The
core of the gmsbiotech technology platform is a very low
cost and high throughput method to fabricate microarrays and other
similar solid state devices for the analysis of many gene sites in
parallel. This technology was invented by the founders
of gmsbiotech, while
still at Baylor College of Medicine and has been exclusively licensed
to gmsbiotech. For all other microarray technologies as
currently practiced
in the marketplace by Affymetrix, Illumina and others, microarrays are
fabricated by covalent attachment of DNA fragments to specific sites on
a surface to form an array of sites ("the microarray") that can
independently engage in DNA hybridization analysis with a complex
solution state DNA mixture of interest: each DNA site on the micro
array performing a unique DNA hybridization test. The spontaneous
assembly of an orderly DNA monolayer on the microarray surface and the
resulting novel duplex form that results upon binding to it, is the
basis for the gms IP position. However, the invention has direct
practical ramifications that will allow gms success in the clinical and
population-scale microarray market. To understand the technical basis
for that market distinction, it is necessary to recognize the cost
savings and manufacturing simplicity that arise from
the gmsbiotech "self
assembly" technology.
The existing microarray technologies
require that the DNA fragments used to make a microarray are chemically
linked to the microarray surface. This requires that they be prepared
as an expensive, chemically-altered DNA derivative, at a cost that is
about 3 times greater than that if the same fragment were unmodified
and that they are printed onto surfaces with (expensive) reactive
chemical films. Thus, the gms technology, which does not require any
modification of the DNA and minimal (inexpensive) modification of the
surface, automatically yields a 10-fold fold reduction in cost of goods.
Independent
of nucleic acid cost, the gms technology enables even larger cost
savings, due to the intrinsic efficiency of the gms manufacturing
process. The chemical linkage process that is the basis for all
alternative microarray technologies is intrinsically inefficient:
whether the DNA is assembled on the microarray surface (as for
Affymetrix) or linked to the surface after fabrication (as for most
other companies). Thus, the current technologies typically require
dispensing of a 10-fold excess of DNA, over that required to actually
cover the microarray surface. In the gmsbiotech technology,
the adsorptive
self assembly is nearly quantitative, requiring no more that a one-fold
excess of applied material. When the very low intrinsic cost of goods
is paired with the increase in manufacturing efficiency, the net result
is that gmsbiotech can fabricate extremely high quality
microarrays to
service a growing public health screening, medical genomics, forensic
and Homeland Defense market, at a cost of manufacture that is 1/10 of
the other microarray technologies.
Finally, gmsbiotech has found a way
to completely bypass DNA purification in its HLA-typing products:
enabling routine HLA
typing from a microliter (about 1/50th of a drop)
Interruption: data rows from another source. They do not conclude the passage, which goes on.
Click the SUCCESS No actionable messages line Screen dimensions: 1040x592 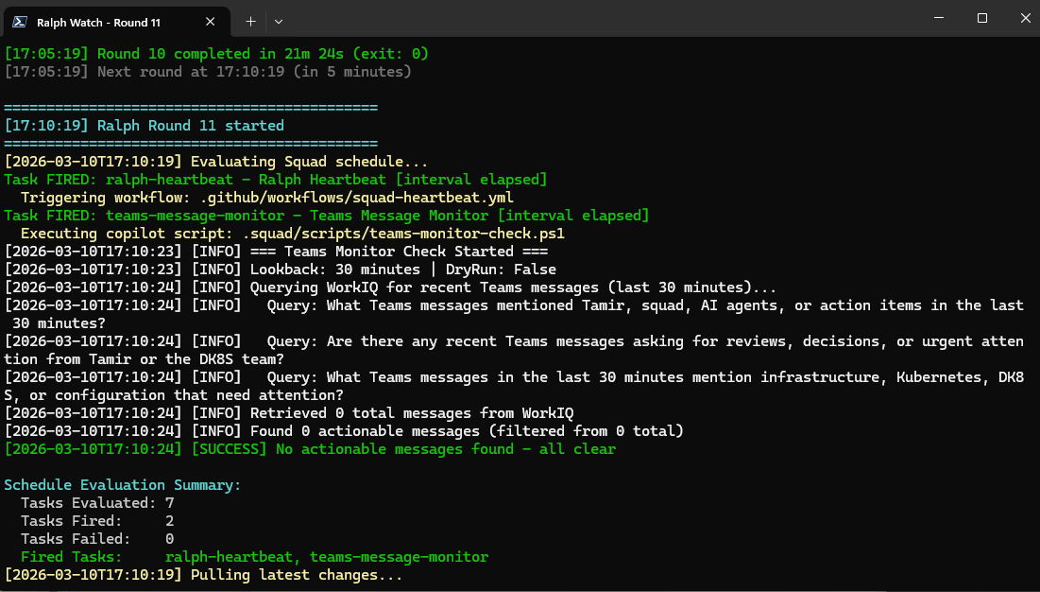click(310, 449)
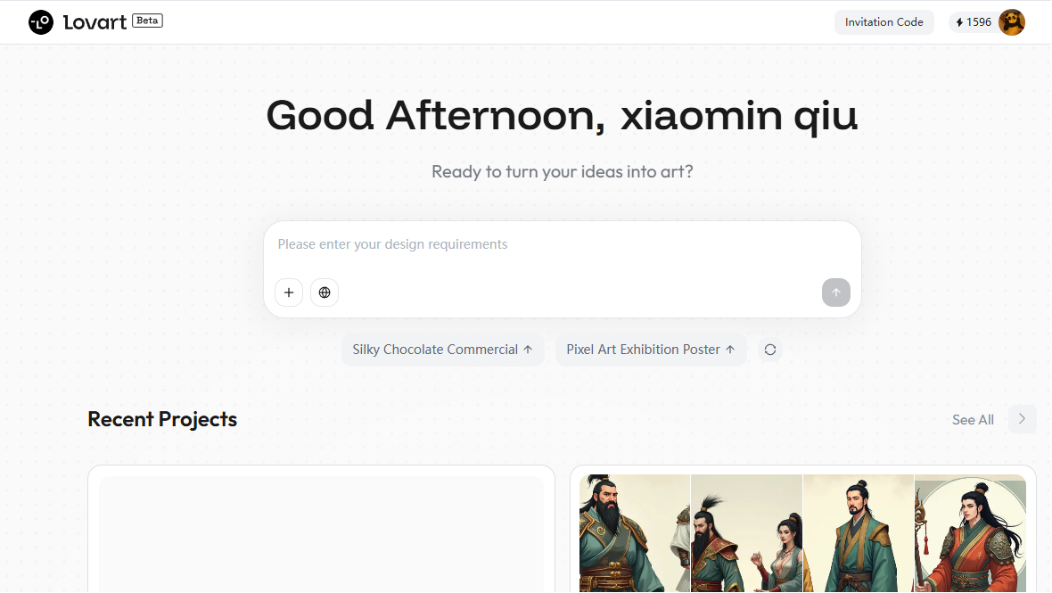Click the send arrow button
Screen dimensions: 1052x593
coord(836,292)
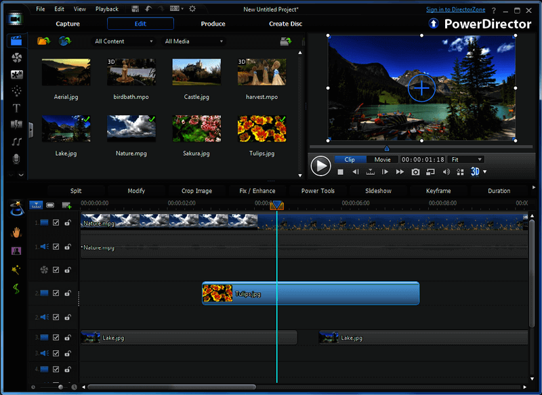Select the Castle.jpg thumbnail
The height and width of the screenshot is (395, 542).
click(196, 72)
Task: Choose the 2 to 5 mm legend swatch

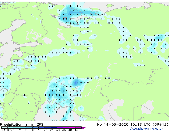Action: pos(23,128)
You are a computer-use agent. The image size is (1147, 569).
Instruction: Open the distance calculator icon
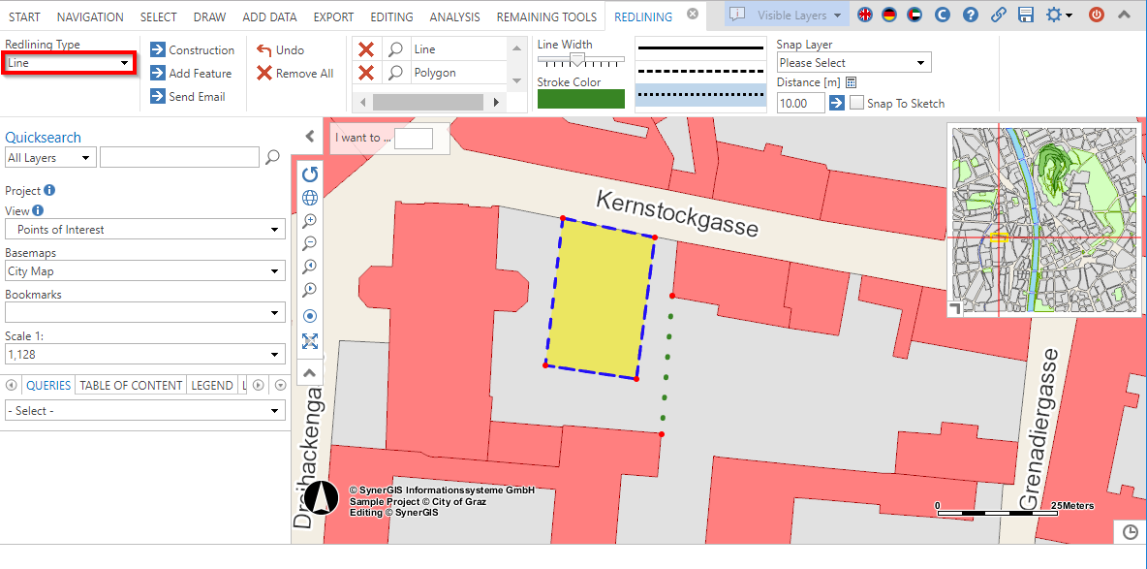point(852,83)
of raw blood; or enabling HLA
typing from about 1/10th of the dried
blood in a single 2mm punch-out from a neonatal filter paper card; or
enabling HLA typing
from 1/50th of the rehydrated sample derived from
an ordinary cheek swab. The ability to use such very simple collection
approaches, and the ability to bypass DNA purification from them has
great practical significance: In terms of logistics, it makes sample
collection for HLA
typing as simple and inexpensive as can be possible,
in a way that fits naturally into existing, large-scale public health
sample collection schemes. In terms of work-flow, it cuts in half, the
time and the number of steps required to perform such HLA typing. And
finally in terms of cost, it completely eliminates the cost of DNA
purification from HLA-typing,
thus reducing the cost per HLA
test by
about 50%.
In the aggregate, this suite of HLA-typing
technologies is designed to allow, for the first time, routine
high-resolution HLA-typing
at the population-scale, on raw samples, at
an aggregate cost that has dropped to about 1/10th that of HLA-typing,
as currently employed in solid organ transplantation.